水晶は古来から霊石と考えられ、魔を払う力を持つといわれています。神仏への信仰が厚かった信玄は、戦国大名で最もパワーストーンを愛用していた武将だったのかもしれません。

信濃国平定・川中島の戦い

八幡原史跡公園
八幡原史跡公園・一騎打ち像(長野県長野市)

信玄の政策によって、甲斐の経済力は信虎時代より強固なものへ変わっていき、地盤を固めた信玄は、天文11年(1542年)より信濃国(長野県)へ侵攻を開始します。

天文16年(1547年)には分国法(領国内を統治するための法律)である「甲州法度之次第」を制定し、信濃国をほぼ平定させました。

天文22年(1553年)からは越後の大名・上杉謙信と北信濃をめぐって度々川中島で戦いましたが、弘治3年(1557年)には将軍・足利義輝の命令で信玄が信濃守護を兼任しました。

川中島の戦いは5度にわたって行われましたが、永禄11年(1568年)に室町幕府に就いた足利義昭を通じて、武田家と上杉家は和睦を結びます。

三方ヶ原の戦い

1572(元亀3)年、信玄は足利義昭からの織田信長討伐令に応じて、徳川家の治める三河へ向かいます。
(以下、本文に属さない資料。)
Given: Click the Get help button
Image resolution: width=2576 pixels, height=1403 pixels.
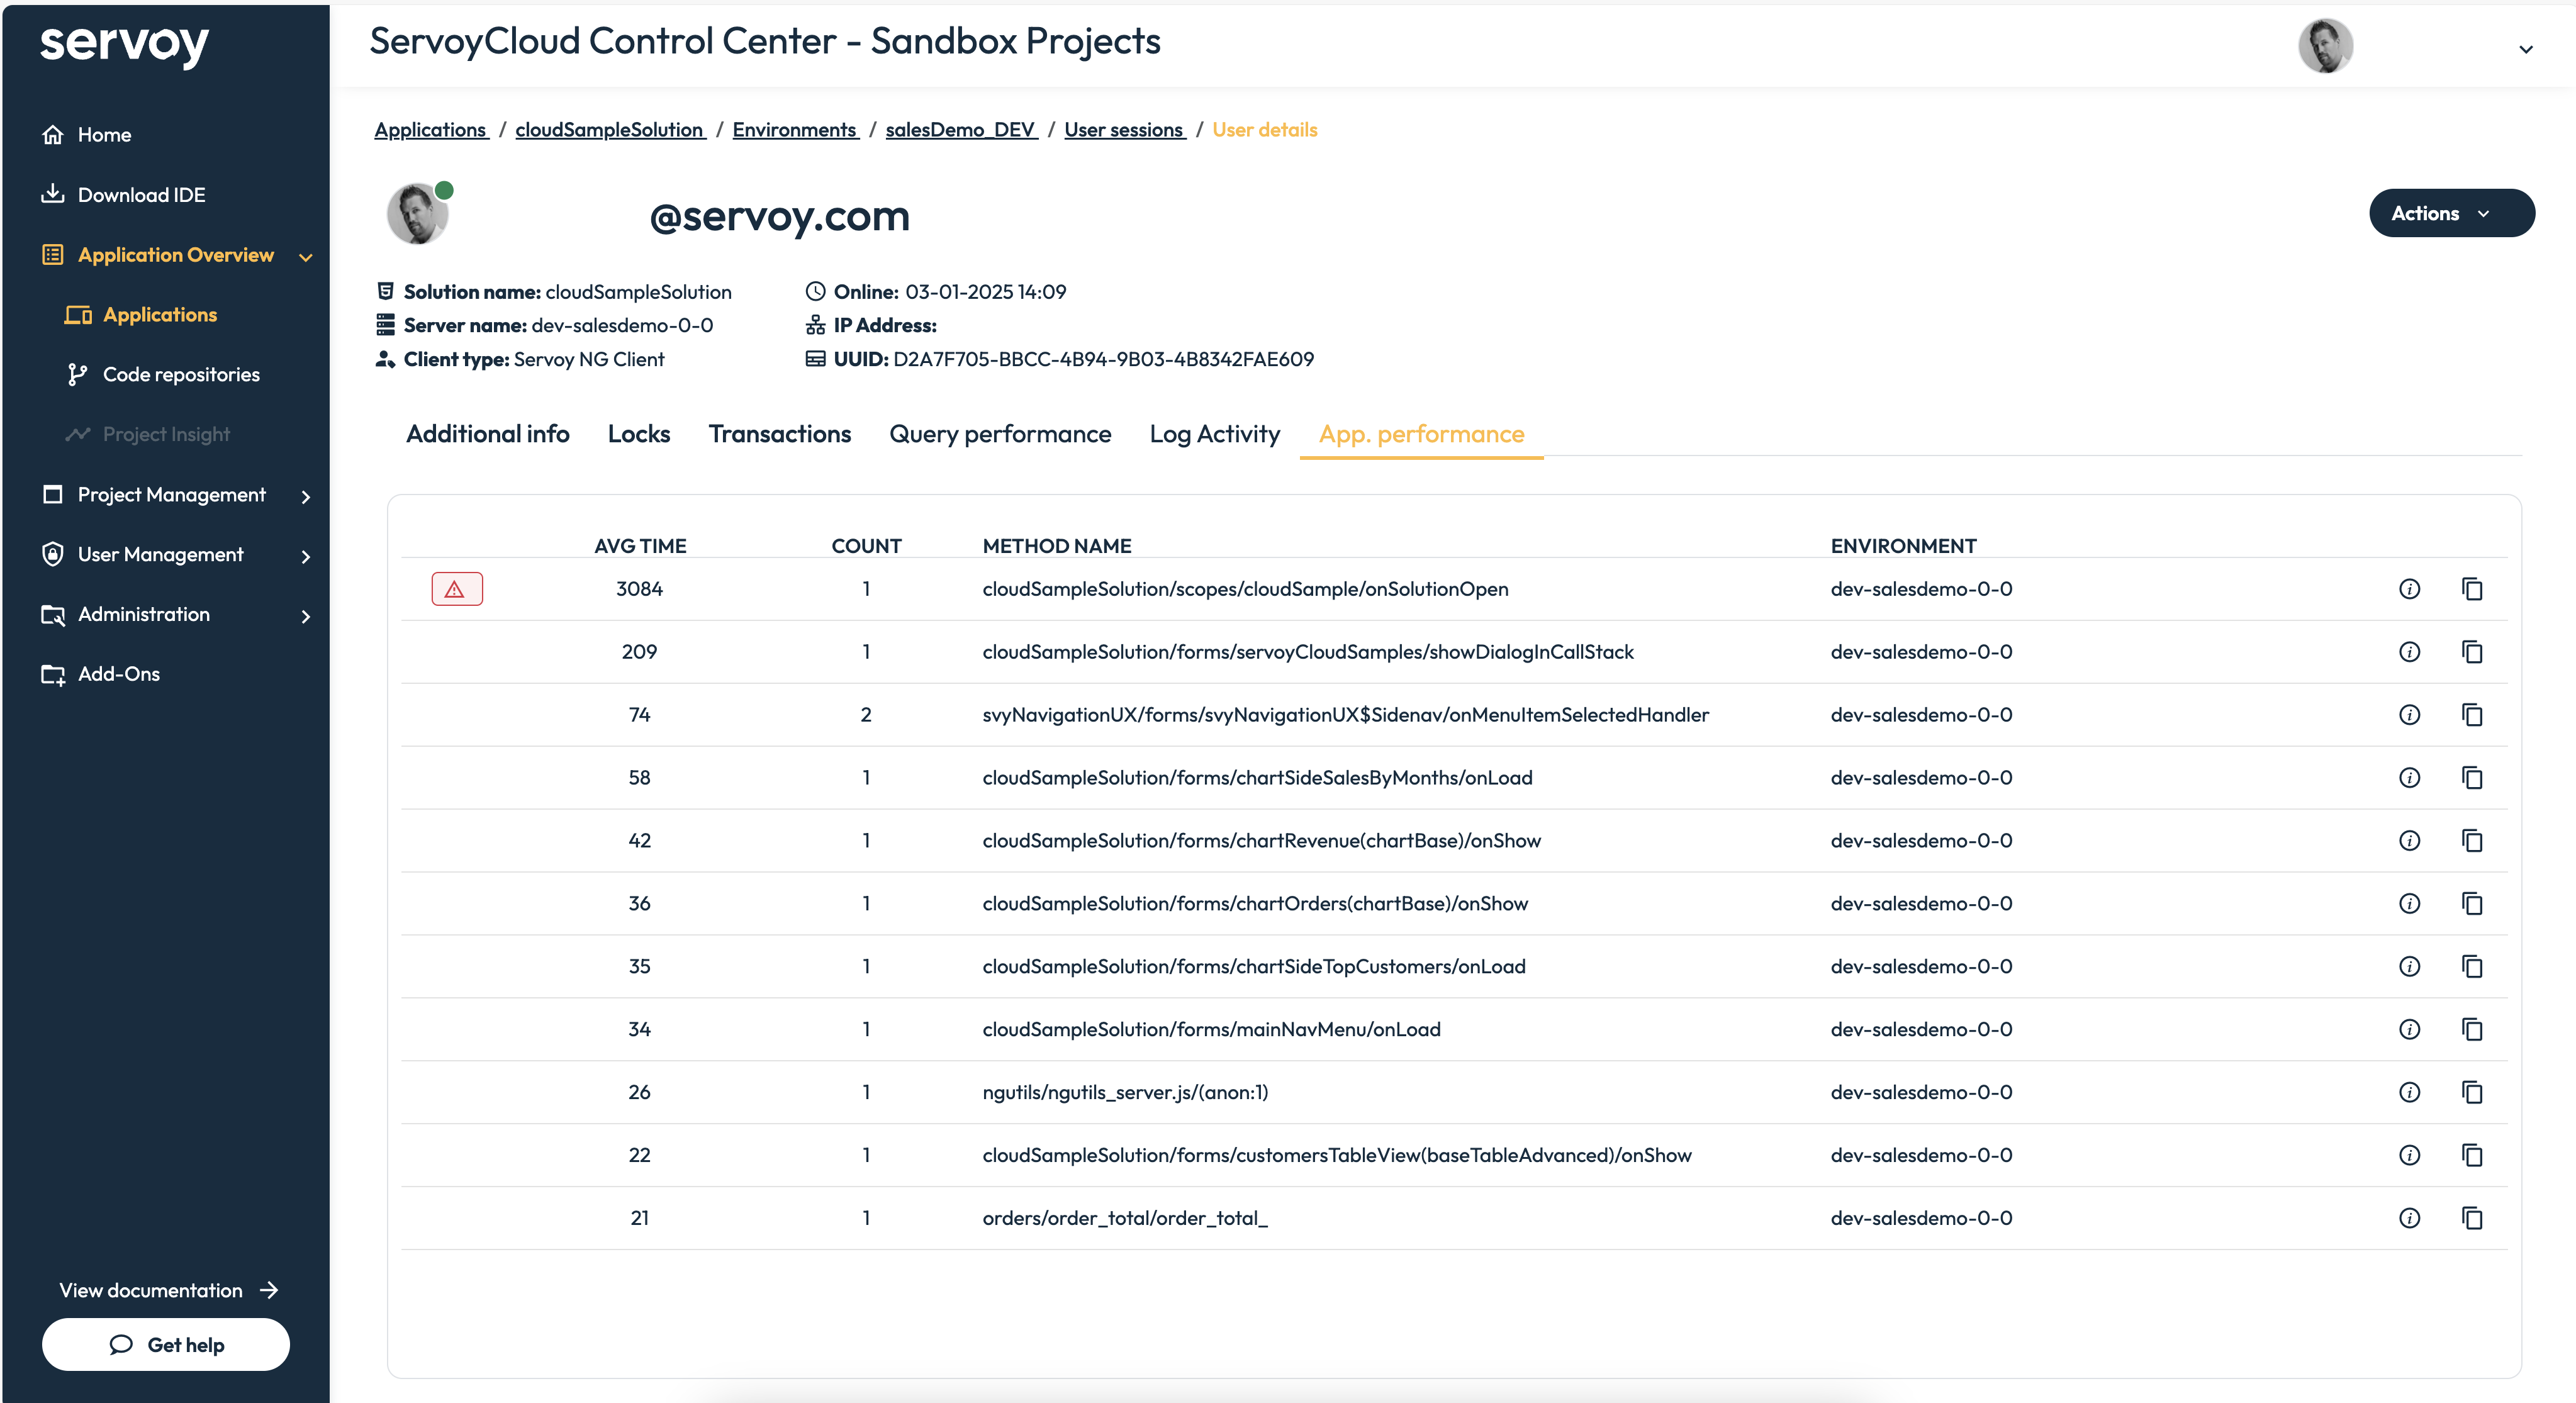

戦いは武田軍の優勢に進んでいたもしたが、信玄は三方ヶ原の戦いに参陣した頃から度々喀血を起こすようになりました。これにより武田軍の侵攻は一旦停止します。

元亀4年(1573年)、三河に侵攻していた信玄は野田城を陥落させた後に倒れ、三河設楽郡にあった長篠城で療養に入ります。信玄の病状から三河への侵攻は中止になり、甲斐に撤退しましたが、その途上で信玄は死去しました。

信玄の死因は病死説が有力とされ、野田城の戦いを含む三方ヶ原の戦いの最中に喀血を起こしていたことから、胃がん、食道がんなど消化器系の持病があったといわれています。




武田信玄の城・躑躅ヶ崎館

武田神社
武田神社(山梨県甲府市)

1521(大永元)年、信玄の父・信虎が築いた武家館で、信玄、勝頼と三代の居城となりました。外濠、内濠、空濠に囲まれた三重構造の館で、日常の居住空間、連歌会や歌会が催される会所などもありました。

躑躅ヶ崎館は堀や石垣、天守を備えた城には改築せず、武家館のままで政務を行っていました。信玄が躑躅ヶ崎館を改築しなかったのは、国を守り支えるのは人民の力であり、堅牢な城ではないと考えていたからだといわれています。

躑躅ヶ崎館には「甲州山」と呼ばれる信玄専用のトイレがあり、お風呂の残り湯を使う水洗式トイレでした。広さは京間六畳あり、万が一の敵の襲撃に備えて広大なトイレを作ったといわれています。

甲州山には芳香剤が置かれ、出入り口には書類箱が置いてありました。信玄は仕事のアイデアを集中して考えたいとき、甲州山にこもって考え事をしていたようです。

躑躅ヶ崎館の跡地には武田神社が建てられ、御祭神として武田信玄が祀られています。

武田信玄の兜

武田信玄の兜
信玄の兜というと、兜全体が白い毛で覆われたものがドラマや映画などでよく見られます。乱髪兜と呼ばれる変わり兜の一種で、信玄の兜と伝わるものは諏訪法性兜(すわほっしょうのかぶと)と呼ばれています。

長野県・諏訪大社に祀られている諏訪明神を表す兜で、軍神として武将の信仰を集めていた神様であることから、信玄も諏訪明神を信仰していました。

ただし、信玄が諏訪法性兜を身に着ける姿が有名になったのは江戸時代からの歌舞伎の影響で、実際に信玄が合戦中に被っていたことを示す史料は見つかっていません。

神奈川県・寒川神社には小田原城へ攻め込む戦勝祈願として信玄が奉納した六十二間筋兜(ろくじゅうにけんすじかぶと)が残されていますが、この兜は鉄板を合わせて作られた質素なものです。

神仏を信仰していた信玄が「六十二間筋兜」より華美な装飾の「諏訪法性兜」を被るとは考えにくく、実際の信玄はもっと質素な兜を身に着けていたともいわれています。